Job:
How many lines in the rows below contain the string "dimensions"? Reply with the number alone.

— start of Material for this task —

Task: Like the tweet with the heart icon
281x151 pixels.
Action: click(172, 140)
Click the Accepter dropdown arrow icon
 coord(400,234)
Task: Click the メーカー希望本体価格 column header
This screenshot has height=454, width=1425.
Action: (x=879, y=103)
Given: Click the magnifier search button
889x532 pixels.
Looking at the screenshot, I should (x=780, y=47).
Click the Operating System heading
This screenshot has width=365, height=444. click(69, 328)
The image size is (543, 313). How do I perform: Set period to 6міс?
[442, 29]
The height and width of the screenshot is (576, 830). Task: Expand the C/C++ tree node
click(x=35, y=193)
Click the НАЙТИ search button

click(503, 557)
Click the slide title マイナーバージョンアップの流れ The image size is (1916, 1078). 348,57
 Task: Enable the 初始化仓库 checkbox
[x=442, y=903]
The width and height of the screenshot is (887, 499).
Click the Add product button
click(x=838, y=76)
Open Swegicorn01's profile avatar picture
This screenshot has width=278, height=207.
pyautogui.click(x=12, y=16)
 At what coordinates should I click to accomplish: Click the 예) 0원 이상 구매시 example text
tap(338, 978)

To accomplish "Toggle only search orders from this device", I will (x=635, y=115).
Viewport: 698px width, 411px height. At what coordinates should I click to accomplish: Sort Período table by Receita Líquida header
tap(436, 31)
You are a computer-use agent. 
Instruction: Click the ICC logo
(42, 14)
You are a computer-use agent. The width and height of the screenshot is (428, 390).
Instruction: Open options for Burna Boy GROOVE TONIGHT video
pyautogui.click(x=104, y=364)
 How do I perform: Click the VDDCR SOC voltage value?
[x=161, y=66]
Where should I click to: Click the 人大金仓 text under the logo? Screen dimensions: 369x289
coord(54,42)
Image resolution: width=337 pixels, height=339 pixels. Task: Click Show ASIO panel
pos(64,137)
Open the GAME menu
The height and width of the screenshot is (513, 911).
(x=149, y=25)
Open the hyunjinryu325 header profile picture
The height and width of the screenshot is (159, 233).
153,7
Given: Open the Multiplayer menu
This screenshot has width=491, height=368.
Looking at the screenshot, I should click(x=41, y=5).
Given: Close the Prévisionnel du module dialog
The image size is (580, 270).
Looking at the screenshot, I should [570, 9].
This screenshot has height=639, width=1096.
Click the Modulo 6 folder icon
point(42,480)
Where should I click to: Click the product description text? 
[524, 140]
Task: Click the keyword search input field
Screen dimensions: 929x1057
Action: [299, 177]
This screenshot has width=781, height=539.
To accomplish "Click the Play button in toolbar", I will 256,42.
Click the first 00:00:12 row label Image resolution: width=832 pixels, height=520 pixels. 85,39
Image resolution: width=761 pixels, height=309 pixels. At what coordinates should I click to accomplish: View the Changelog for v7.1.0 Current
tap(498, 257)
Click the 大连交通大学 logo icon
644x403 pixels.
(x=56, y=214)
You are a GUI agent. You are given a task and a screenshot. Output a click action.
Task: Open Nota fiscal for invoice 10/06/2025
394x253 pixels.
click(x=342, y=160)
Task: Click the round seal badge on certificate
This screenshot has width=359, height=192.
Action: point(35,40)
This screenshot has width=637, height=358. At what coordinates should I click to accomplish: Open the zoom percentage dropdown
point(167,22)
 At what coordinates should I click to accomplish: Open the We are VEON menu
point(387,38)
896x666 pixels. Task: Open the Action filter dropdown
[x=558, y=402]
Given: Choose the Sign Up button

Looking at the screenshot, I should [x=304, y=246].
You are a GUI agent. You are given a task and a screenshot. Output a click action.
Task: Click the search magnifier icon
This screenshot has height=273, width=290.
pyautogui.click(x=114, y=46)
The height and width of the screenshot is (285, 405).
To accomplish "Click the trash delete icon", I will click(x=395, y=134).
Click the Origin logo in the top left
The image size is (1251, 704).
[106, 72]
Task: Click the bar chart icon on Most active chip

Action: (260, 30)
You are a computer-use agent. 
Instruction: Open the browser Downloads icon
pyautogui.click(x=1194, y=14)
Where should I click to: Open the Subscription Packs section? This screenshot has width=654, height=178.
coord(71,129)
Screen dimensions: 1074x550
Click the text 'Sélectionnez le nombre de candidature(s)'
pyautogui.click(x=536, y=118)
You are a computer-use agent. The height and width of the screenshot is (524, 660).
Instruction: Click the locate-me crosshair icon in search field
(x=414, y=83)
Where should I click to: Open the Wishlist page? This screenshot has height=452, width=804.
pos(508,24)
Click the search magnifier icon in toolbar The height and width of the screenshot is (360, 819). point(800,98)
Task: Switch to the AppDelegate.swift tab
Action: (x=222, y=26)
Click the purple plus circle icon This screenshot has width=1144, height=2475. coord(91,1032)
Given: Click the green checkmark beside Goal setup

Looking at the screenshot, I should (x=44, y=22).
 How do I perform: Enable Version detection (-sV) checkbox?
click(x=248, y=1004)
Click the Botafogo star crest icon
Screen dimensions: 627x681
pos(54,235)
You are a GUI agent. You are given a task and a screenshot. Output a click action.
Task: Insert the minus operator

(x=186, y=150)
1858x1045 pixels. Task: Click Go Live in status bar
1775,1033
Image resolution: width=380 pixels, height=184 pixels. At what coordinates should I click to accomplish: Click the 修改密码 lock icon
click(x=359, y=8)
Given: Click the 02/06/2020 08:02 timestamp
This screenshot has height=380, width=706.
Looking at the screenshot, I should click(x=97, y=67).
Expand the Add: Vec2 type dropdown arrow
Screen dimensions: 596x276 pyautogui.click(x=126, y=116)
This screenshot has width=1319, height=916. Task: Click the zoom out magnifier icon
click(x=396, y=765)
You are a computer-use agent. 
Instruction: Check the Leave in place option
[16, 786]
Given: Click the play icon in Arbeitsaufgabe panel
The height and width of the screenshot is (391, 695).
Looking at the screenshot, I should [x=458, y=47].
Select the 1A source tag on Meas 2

— end of Material for this task —

Exercise result:
5